Collected data:
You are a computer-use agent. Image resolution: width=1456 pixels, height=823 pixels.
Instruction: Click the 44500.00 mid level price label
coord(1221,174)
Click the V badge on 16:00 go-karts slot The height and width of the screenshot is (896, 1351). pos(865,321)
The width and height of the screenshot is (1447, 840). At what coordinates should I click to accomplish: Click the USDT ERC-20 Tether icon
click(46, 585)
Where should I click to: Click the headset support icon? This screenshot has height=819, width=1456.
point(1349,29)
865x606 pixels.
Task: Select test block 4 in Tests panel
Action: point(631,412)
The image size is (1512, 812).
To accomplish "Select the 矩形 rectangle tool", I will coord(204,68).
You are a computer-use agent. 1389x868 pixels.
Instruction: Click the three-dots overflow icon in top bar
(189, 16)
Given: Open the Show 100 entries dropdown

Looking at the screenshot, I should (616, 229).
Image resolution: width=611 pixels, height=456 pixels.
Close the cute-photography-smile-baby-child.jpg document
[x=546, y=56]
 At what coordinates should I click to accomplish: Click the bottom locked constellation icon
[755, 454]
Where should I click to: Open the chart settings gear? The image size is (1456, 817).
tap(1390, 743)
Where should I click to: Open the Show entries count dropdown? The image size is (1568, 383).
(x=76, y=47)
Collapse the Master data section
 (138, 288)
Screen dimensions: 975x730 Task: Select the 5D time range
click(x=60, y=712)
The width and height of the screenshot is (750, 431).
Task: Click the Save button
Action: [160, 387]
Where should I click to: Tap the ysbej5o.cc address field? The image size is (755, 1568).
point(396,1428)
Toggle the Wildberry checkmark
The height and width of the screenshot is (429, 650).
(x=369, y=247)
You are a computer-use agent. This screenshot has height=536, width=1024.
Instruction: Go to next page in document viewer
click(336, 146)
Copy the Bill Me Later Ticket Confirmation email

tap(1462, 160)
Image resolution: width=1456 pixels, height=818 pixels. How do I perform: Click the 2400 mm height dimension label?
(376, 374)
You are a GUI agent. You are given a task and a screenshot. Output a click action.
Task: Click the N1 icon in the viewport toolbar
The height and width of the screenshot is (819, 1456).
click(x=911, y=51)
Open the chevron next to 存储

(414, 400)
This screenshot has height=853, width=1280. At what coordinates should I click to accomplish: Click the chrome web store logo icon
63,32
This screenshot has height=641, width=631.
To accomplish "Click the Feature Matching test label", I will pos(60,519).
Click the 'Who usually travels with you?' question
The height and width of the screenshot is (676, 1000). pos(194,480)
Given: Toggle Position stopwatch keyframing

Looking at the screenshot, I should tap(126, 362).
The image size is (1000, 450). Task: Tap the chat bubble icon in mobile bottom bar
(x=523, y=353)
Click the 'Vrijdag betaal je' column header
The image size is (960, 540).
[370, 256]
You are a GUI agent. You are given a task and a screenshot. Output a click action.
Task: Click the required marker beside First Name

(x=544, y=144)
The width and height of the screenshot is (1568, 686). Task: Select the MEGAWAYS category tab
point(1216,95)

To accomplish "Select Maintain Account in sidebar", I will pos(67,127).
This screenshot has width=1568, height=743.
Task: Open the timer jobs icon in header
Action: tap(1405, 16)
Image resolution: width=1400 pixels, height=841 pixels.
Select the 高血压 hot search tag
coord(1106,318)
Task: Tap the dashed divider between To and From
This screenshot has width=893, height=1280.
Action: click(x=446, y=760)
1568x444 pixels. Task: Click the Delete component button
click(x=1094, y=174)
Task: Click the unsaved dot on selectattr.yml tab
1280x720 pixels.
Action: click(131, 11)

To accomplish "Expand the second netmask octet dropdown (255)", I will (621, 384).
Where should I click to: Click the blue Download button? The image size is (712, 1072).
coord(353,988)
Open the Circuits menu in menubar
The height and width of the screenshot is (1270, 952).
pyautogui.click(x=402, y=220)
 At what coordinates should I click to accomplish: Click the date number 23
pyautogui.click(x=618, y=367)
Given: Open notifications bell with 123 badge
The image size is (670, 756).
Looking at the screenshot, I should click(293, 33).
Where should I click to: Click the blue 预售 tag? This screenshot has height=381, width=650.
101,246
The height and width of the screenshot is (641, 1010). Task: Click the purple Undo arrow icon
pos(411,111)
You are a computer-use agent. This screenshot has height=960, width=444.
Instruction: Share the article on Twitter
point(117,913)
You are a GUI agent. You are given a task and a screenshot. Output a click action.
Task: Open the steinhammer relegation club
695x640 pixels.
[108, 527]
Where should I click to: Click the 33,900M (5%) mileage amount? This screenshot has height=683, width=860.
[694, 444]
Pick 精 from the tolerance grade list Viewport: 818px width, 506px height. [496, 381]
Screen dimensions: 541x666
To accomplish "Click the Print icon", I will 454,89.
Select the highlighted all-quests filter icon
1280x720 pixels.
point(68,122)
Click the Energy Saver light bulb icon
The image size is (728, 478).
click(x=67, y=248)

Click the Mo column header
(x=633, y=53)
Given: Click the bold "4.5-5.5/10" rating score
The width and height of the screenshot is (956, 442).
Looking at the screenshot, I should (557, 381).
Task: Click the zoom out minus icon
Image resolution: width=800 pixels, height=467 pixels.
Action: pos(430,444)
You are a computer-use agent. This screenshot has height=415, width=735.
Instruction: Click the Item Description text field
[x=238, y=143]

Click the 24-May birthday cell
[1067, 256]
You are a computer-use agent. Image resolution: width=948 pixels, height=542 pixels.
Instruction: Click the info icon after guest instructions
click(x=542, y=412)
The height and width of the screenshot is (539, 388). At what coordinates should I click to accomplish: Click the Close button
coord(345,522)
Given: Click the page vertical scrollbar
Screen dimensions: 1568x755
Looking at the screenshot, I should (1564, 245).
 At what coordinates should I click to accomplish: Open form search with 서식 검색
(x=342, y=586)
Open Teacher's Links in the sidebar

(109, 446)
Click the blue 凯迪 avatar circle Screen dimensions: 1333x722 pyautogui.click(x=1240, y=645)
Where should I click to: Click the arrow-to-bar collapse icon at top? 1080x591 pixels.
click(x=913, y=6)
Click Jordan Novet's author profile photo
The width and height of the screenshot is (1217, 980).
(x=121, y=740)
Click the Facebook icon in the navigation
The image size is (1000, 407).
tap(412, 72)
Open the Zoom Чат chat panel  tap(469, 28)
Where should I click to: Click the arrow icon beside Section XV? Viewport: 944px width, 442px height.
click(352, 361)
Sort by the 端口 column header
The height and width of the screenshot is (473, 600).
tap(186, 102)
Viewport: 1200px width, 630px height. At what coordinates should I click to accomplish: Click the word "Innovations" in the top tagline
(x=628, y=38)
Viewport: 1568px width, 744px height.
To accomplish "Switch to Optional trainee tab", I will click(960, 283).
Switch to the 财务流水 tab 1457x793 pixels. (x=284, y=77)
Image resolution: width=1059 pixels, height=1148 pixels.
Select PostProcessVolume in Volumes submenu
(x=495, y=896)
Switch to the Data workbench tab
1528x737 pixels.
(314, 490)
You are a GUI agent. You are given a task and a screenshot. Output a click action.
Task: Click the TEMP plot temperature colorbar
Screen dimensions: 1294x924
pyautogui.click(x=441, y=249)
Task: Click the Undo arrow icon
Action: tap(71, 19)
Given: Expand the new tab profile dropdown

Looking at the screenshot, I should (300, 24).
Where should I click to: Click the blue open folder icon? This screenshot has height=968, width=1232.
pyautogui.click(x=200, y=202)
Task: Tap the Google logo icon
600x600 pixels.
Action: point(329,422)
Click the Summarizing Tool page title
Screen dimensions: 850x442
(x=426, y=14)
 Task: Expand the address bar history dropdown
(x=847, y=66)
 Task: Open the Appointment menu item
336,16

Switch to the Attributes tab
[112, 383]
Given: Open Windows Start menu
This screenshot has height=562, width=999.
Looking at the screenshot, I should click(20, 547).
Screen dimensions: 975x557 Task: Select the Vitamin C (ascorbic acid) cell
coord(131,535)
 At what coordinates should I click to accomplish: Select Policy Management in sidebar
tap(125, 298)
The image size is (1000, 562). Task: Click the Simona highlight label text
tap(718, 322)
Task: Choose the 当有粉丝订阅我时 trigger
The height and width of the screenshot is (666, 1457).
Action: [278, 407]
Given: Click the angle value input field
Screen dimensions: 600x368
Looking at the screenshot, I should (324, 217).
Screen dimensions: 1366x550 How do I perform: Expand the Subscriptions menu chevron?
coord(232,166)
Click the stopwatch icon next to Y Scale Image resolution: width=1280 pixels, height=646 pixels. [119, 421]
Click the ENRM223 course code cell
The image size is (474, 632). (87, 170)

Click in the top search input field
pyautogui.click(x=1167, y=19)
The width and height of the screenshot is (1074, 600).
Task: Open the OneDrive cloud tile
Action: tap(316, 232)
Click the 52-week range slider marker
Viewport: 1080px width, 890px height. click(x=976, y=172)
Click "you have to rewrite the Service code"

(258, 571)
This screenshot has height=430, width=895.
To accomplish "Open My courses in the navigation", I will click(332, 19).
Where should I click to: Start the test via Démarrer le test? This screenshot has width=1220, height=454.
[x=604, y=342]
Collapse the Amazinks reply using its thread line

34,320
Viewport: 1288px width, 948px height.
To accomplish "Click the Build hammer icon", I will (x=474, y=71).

Assigned task:
Produce only the lines from the line containing "Where should I click to: Click the 33,900M" through the line containing "You are a computer-use agent. Image resolution: width=948", inclusive of both, exactly as they stand in the entries above.

Solution:
Where should I click to: Click the 33,900M (5%) mileage amount? This screenshot has height=683, width=860.
[694, 444]
Pick 精 from the tolerance grade list Viewport: 818px width, 506px height. [496, 381]
Screen dimensions: 541x666
To accomplish "Click the Print icon", I will 454,89.
Select the highlighted all-quests filter icon
1280x720 pixels.
point(68,122)
Click the Energy Saver light bulb icon
The image size is (728, 478).
click(x=67, y=248)

Click the Mo column header
(x=633, y=53)
Given: Click the bold "4.5-5.5/10" rating score
The width and height of the screenshot is (956, 442).
Looking at the screenshot, I should (557, 381).
Task: Click the zoom out minus icon
Image resolution: width=800 pixels, height=467 pixels.
Action: pos(430,444)
You are a computer-use agent. This screenshot has height=415, width=735.
Instruction: Click the Item Description text field
[x=238, y=143]

Click the 24-May birthday cell
[1067, 256]
You are a computer-use agent. Image resolution: width=948 pixels, height=542 pixels.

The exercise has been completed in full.